It was September 6th, 2011...
... when I read Turid
Spildo’s
blog posting. Eloquently, she detailed the recent months in
which she and her husband battled tax evasion charges -- at times, in
the face of international media frenzy.
Her husband, of course, is Odd Nerdrum. Controversial
traditionalist painter. Arch-enemy of the modern art establishment.
Founder and inspirational head of the kitsch painting movement.
Norwegian celebrity, exile and, now, convicted tax evader.

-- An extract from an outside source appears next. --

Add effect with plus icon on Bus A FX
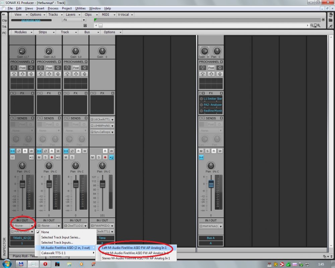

He's unfortunately not as well known in his other
role... teacher and mentor – and not just for me, but for the dozens
of students he’s welcomed from all over the world over the years. All
he ever asked in return for the priceless painting (and life) lessons
he’d give was a little help in and around his studio.
It wasn’t only Turid's harrowing account of how she frantically
scoured bank records looking for “missing amounts”, or the shameful
badgering her husband faced during the trial that affected me…
It was the bonfire -- the midsummer bonfire that didn’t
happen this year, as it had the fourteen years prior.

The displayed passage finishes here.